Just 33 people died, even though the outbreak reached Mbandaka, a river port city of over one million people. At one point, experts had feared the virus might spread throughout Central Africa.
Three years ago, an Ebola outbreak in West Africa cost more than 11,000 lives. Health agencies were slow to respond, and no vaccine was available until it was nearly over.
The last known case in Congo occurred in early June, and the World Health Organization declared the outbreak “largely contained” three weeks later. Declaring it officially over, however, required waiting 42 days — the length of two viral incubation periods.
Tedros Adhanom Ghebreyesus, the W.H.O.’s director-general, joined Dr. Oly Ilunga, Congo’s health minister, in making the announcement in the capital, Kinshasa. Dr. Tedros thanked “the tireless efforts of local teams, the support of partners, the generosity of donors and the effective leadership of the Ministry of Health” in Congo.
The W.H.O., which was harshly criticized for failing to react in 2015, moved quickly in early May as soon as a handful of hemorrhagic fever deaths in Congo were confirmed to have been caused by Ebola.
The organization released $2 million from its emergency fund and sent its first support team from Geneva.
More about the Congo outbreak
As of Tuesday, the agency had asked donors for $57 million to fight the outbreak, and donations to all entities involved in containing the outbreak amounted to $63 million, according to the United Nations Office for the Coordination of Humanitarian Affairs.
By contrast, stopping the 2014-2015 outbreak in West Africa cost donors more than $3.6 billion, according to the Centers for Disease Control and Prevention. In addition, the World Bank calculated that the three countries involved — Guinea, Sierra Leone and Liberia — lost a total of more than $2.2 billion in gross domestic product.
Even though Congo is familiar with Ebola — this was the country’s ninth outbreak since the disease first appeared in 1976 — more than 350 support personnel were deployed there. They included vaccinators from Guinea, where a novel Ebola vaccine was first field-tested.
The Congo outbreak marked the first in which an Ebola vaccine was readily available. In addition to giving injections to all front-line health care workers, experts used “ring vaccination” to protect all contacts of each person with the disease. More than 3,300 people were vaccinated.
The vaccine, made by Merck and known as rVSV-ZEBOV, must be kept at 80 degrees below 0 Celsius (-112 degrees Fahrenheit), so advanced freezers and storage containers had to be deployed to Mbandaka and to Bikoro, a market town closer to the outbreak’s epicenter.
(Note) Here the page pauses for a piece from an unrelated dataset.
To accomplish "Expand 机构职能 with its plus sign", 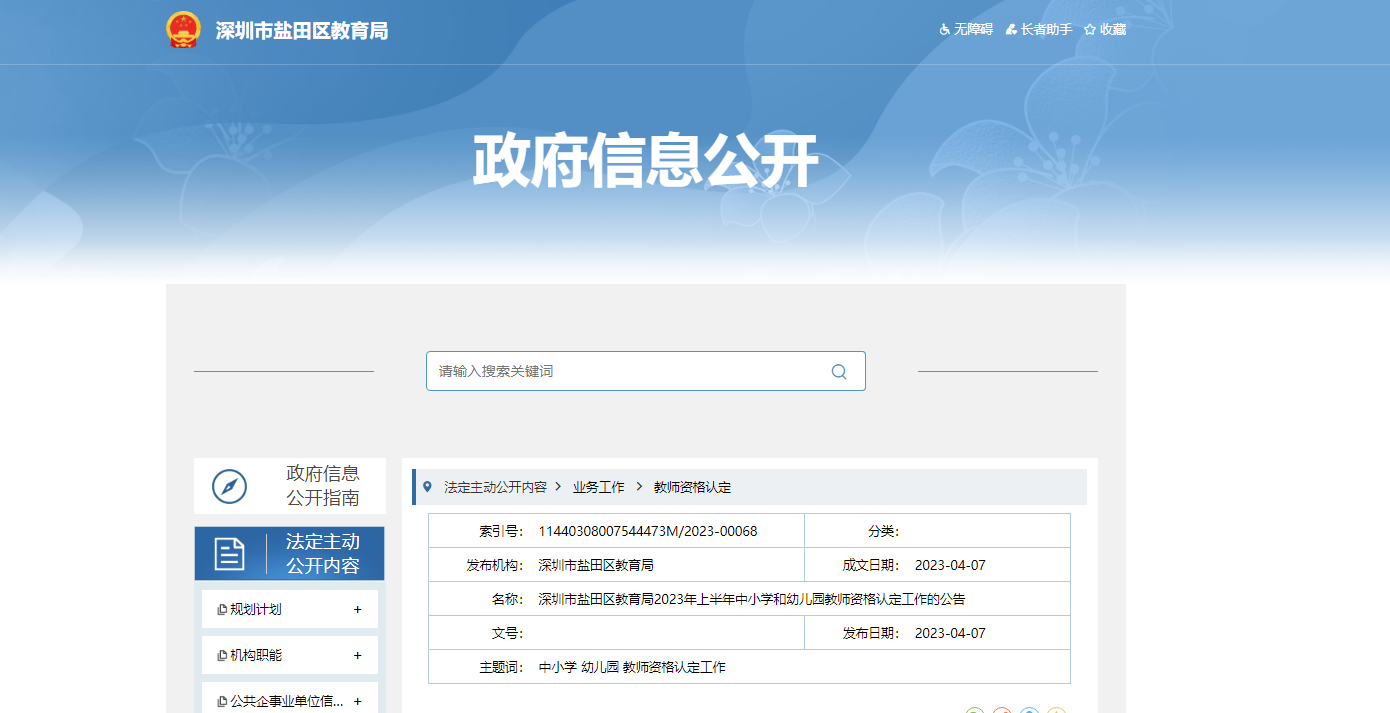I will pyautogui.click(x=357, y=655).
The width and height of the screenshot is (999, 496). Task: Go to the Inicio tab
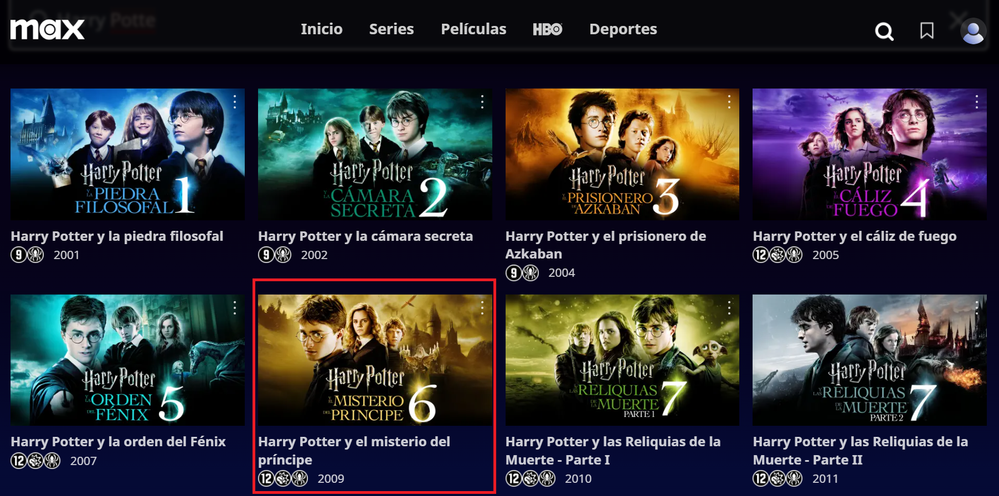coord(322,29)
The outbreak began in villages in the Ikoko-Impenge area, some of which were reachable only by motorbike or foot.
Four experimental treatments consisting of antiviral drugs or cloned antibodies were also made available, but the outbreak was contained before they could be used.
The rapid success against Ebola “should make the government and partners confident that other major outbreaks affecting the country, such as cholera and polio, can also be tackled,” Dr. Tedros said.